Assim é que, não longe do mosteiro de Bento, viviam num sítio
próprio duas monjas, senhoras de nobre linhagem a quem certo homem
religioso prestava serviço nas necessidades da vida exterior. Em
alguns, porém, a nobreza da raça produz a vileza do espírito, de
modo que essas pessoas, recordando que foram um pouco mais do que
outras, são menos dispostas a desprezar-se neste mundo; assim eram
as duas monjas, as quais não tinham reprimido perfeitamente a língua
sob o freio do hábito, e freqüentemente provocavam à ira, com
palavras imprudentes, o homem que lhes prestava serviço nas
indigências exteriores. Este, depois de tolerar por muito tempo tais
coisas, dirigiu-se finalmente ao homem de Deus e contou-lhe quantas
afrontas sofria. Bento, tendo ouvido como procediam as monjas, logo
mandou dizer-lhes: “Corrigi vossas línguas porque, senão vos
emendardes, eu vos excomungarei”. Por conseguinte, não proferiu a
sentença de excomunhão, mas apenas ameaçou.

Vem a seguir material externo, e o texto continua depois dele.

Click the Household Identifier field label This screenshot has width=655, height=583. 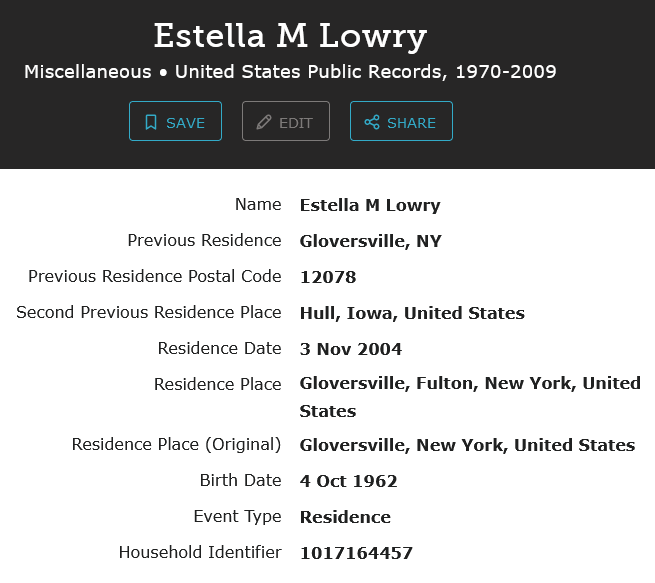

As monjas, porém, sem nada mudar dos antigos costumes, morreram
dentro de poucos dias e foram sepultadas na igreja. Ora, quando ali
se celebrava a solenidade da Missa, e o diácono clamava como de
costume: “Se há alguém excomungado, retire-se do lugar, a ama
que as criara e costumava oferecer ao Senhor a oblação por elas,
via-as erguerem-se da sepultura e saírem da igreja. Havendo
observado muitas vezes que à voz do diácono elas saiam e não podiam
ficar no templo, lembrou-se do que o homem de Deus lhes mandara dizer
quando ainda viviam, isto é, que as privaria da comunhão
eclesiástica, se não emendassem os costumes e palavras.
Com grande dor, então, foi referido o caso ao servo de Deus, que
na mesma hora deu com sua própria mão uma oblação, dizendo:
“Ide, e fazei que esta oferenda seja apresentada ao Senhor em favor
delas, e a seguir já não estarão excomungadas”. De fato, a
oferta foi imolada em sufrágio das duas defuntas, e, quando o
diácono clamou, segundo o costume, que saíssem os excomungados,
não foram mais vistas sair da igreja.
Com isto ficou indubitavelmente claro que as ditas monjas, não mais
saindo com aqueles que estavam privados da comunhão eclesiástica, a
tinham recuperado do Senhor por intermédio do seu servo.”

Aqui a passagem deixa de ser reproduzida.